▶ Stored data entries:
########

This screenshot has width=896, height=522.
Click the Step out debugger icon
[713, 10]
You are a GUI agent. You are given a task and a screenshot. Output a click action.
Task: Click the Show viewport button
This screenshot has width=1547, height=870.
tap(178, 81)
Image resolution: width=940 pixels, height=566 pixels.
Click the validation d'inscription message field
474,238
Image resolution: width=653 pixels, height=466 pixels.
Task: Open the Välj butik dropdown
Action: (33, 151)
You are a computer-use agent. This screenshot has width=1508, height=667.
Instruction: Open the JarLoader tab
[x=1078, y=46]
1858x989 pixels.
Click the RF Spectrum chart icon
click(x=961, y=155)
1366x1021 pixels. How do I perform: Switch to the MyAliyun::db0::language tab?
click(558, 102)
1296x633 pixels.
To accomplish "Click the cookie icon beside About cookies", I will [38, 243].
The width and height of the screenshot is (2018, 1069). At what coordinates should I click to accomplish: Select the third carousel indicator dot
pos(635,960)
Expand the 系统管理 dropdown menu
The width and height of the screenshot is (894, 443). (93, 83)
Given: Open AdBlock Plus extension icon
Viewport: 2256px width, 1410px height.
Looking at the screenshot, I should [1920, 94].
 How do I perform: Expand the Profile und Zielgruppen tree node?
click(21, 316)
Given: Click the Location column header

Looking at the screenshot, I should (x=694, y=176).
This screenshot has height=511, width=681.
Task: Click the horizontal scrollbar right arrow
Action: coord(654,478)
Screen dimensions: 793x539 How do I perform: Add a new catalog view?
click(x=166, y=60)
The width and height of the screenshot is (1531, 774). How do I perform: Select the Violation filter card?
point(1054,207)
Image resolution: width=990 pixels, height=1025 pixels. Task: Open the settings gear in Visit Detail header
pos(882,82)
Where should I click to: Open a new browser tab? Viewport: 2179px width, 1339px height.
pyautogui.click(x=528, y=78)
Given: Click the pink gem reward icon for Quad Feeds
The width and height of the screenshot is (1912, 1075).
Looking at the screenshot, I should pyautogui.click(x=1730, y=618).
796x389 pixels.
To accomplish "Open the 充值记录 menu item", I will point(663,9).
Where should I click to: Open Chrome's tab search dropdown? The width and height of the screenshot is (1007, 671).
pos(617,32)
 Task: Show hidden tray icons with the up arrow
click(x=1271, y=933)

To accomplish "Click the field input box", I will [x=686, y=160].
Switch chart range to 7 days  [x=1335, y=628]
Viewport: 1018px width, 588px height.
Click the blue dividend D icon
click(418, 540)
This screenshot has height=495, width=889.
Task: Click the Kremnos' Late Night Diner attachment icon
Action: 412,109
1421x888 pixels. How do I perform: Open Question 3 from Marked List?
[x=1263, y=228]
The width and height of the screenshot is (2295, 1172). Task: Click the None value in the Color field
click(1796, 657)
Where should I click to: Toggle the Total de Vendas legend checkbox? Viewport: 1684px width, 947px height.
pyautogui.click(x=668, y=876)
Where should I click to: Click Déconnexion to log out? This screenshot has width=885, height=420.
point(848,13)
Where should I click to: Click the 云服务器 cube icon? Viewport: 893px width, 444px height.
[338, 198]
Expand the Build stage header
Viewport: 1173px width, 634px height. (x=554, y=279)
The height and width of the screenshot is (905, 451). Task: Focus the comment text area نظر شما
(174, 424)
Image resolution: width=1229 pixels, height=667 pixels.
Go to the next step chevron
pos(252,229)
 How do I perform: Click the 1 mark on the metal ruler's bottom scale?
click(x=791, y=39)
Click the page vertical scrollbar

########

▶ Brief: Here the goal is to repeat each entry exactly.

▶ Answer to this problem:
This screenshot has width=896, height=522.
Click the Step out debugger icon
[713, 10]
You are a GUI agent. You are given a task and a screenshot. Output a click action.
Task: Click the Show viewport button
This screenshot has width=1547, height=870.
tap(178, 81)
Image resolution: width=940 pixels, height=566 pixels.
Click the validation d'inscription message field
474,238
Image resolution: width=653 pixels, height=466 pixels.
Task: Open the Välj butik dropdown
Action: (33, 151)
You are a computer-use agent. This screenshot has width=1508, height=667.
Instruction: Open the JarLoader tab
[x=1078, y=46]
1858x989 pixels.
Click the RF Spectrum chart icon
click(x=961, y=155)
1366x1021 pixels. How do I perform: Switch to the MyAliyun::db0::language tab?
click(558, 102)
1296x633 pixels.
To accomplish "Click the cookie icon beside About cookies", I will [38, 243].
The width and height of the screenshot is (2018, 1069). At what coordinates should I click to accomplish: Select the third carousel indicator dot
pos(635,960)
Expand the 系统管理 dropdown menu
The width and height of the screenshot is (894, 443). (93, 83)
Given: Open AdBlock Plus extension icon
Viewport: 2256px width, 1410px height.
Looking at the screenshot, I should [1920, 94].
 How do I perform: Expand the Profile und Zielgruppen tree node?
click(21, 316)
Given: Click the Location column header

Looking at the screenshot, I should (x=694, y=176).
This screenshot has height=511, width=681.
Task: Click the horizontal scrollbar right arrow
Action: coord(654,478)
Screen dimensions: 793x539 How do I perform: Add a new catalog view?
click(x=166, y=60)
The width and height of the screenshot is (1531, 774). How do I perform: Select the Violation filter card?
point(1054,207)
Image resolution: width=990 pixels, height=1025 pixels. Task: Open the settings gear in Visit Detail header
pos(882,82)
Where should I click to: Open a new browser tab? Viewport: 2179px width, 1339px height.
pyautogui.click(x=528, y=78)
Given: Click the pink gem reward icon for Quad Feeds
The width and height of the screenshot is (1912, 1075).
Looking at the screenshot, I should pyautogui.click(x=1730, y=618).
796x389 pixels.
To accomplish "Open the 充值记录 menu item", I will point(663,9).
Where should I click to: Open Chrome's tab search dropdown? The width and height of the screenshot is (1007, 671).
pos(617,32)
 Task: Show hidden tray icons with the up arrow
click(x=1271, y=933)

To accomplish "Click the field input box", I will [x=686, y=160].
Switch chart range to 7 days  [x=1335, y=628]
Viewport: 1018px width, 588px height.
Click the blue dividend D icon
click(418, 540)
This screenshot has height=495, width=889.
Task: Click the Kremnos' Late Night Diner attachment icon
Action: 412,109
1421x888 pixels. How do I perform: Open Question 3 from Marked List?
[x=1263, y=228]
The width and height of the screenshot is (2295, 1172). Task: Click the None value in the Color field
click(1796, 657)
Where should I click to: Toggle the Total de Vendas legend checkbox? Viewport: 1684px width, 947px height.
pyautogui.click(x=668, y=876)
Where should I click to: Click Déconnexion to log out? This screenshot has width=885, height=420.
point(848,13)
Where should I click to: Click the 云服务器 cube icon? Viewport: 893px width, 444px height.
[338, 198]
Expand the Build stage header
Viewport: 1173px width, 634px height. (x=554, y=279)
The height and width of the screenshot is (905, 451). Task: Focus the comment text area نظر شما
(174, 424)
Image resolution: width=1229 pixels, height=667 pixels.
Go to the next step chevron
pos(252,229)
 How do I perform: Click the 1 mark on the metal ruler's bottom scale?
click(x=791, y=39)
Click the page vertical scrollbar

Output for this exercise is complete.